The Keystone XL pipeline, the proposed massive duct that would have carried crude oil from Canada to the United States, has officially been canceled.
“It marks a historic victory for environmentalists who for a decade have made Keystone XL the focus of a campaign to block new pipeline construction as a way to limit oil consumption that contributes to global warming,” The Wall Street Journal reported.
TC Energy, the Keystone XL’s developer, announced in a statement Wednesday that it had terminated the proposed pipeline project. The termination comes nearly five months after President Joe Biden revoked Keystone XL’s American permit.
- “Construction activities to advance the project were suspended following the revocation of its Presidential Permit on Jan. 20, 2021,” TC Energy said in a statement Wednesday. “The company will continue to coordinate with regulators, stakeholders and Indigenous groups to meet its environmental and regulatory commitments and ensure a safe termination of and exit from the project.”
- Francois Poirier, TC Energy president and chief executive, said the company remains grateful for its partnership with Indigenous groups, governments and other organizations that had supported the project.
- “Through the process, we developed meaningful Indigenous equity opportunities and a first-of-its-kind, industry leading plan to operate the pipeline with net-zero emissions throughout its lifecycle. We will continue to identify opportunities to apply this level of ingenuity across our business going forward, including our current evaluation of the potential to power existing U.S. assets with renewable energy,” Poirier said.
The now scrapped pipeline — which began construction in 2020 — would have stretched 1,200 miles from Alberta, Canada, to Nebraska, where it would have been connected to pipelines that lead to Gulf Coast oil refineries, Indian Country Today reported.
Keystone XL would have cost $8 billion and, once operational, would have brought 830,000 daily barrels of Canadian crude to the U.S., according to The Wall Street Journal.
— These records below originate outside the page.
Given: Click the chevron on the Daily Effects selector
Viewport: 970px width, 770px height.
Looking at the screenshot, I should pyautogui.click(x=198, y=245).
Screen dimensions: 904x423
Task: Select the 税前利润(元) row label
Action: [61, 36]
Biden revokes Keystone permit
On his first day in the Oval Office, President Biden canceled the Keystone XL pipeline’s construction and operations permit with an executive order, saying in his Jan. 20 executive order that pipeline “disserves the U.S. national interest.”
- “Climate change has had a growing effect on the U.S. economy, with climate-related costs increasing over the last 4 years. Extreme weather events and other climate-related effects have harmed the health, safety and security of the American people and have increased the urgency for combatting climate change and accelerating the transition toward a clean energy economy,” Biden wrote in January.
- “The United States must be in a position to exercise vigorous climate leadership in order to achieve a significant increase in global climate action and put the world on a sustainable climate pathway. Leaving the Keystone XL pipeline permit in place would not be consistent with my administration’s economic and climate imperatives,” the president added.
Indian Country Today reported that Keystone XL “has been front and center of the fight against climate change, especially in Indigenous communities.”
- “After more than 10 years of organizing we have finally defeated an oil giant, Keystone XL is dead! We are dancing in our hearts because of this victory!,” said the Indigenous Environment Network in a statement.
- “From Dene territories in Northern Alberta to Indigenous lands along the Gulf of Mexico, we stood hand-in-hand to protect the next seven generations of life, the water and our communities from this dirty tar sands pipeline,” the IEN wrote.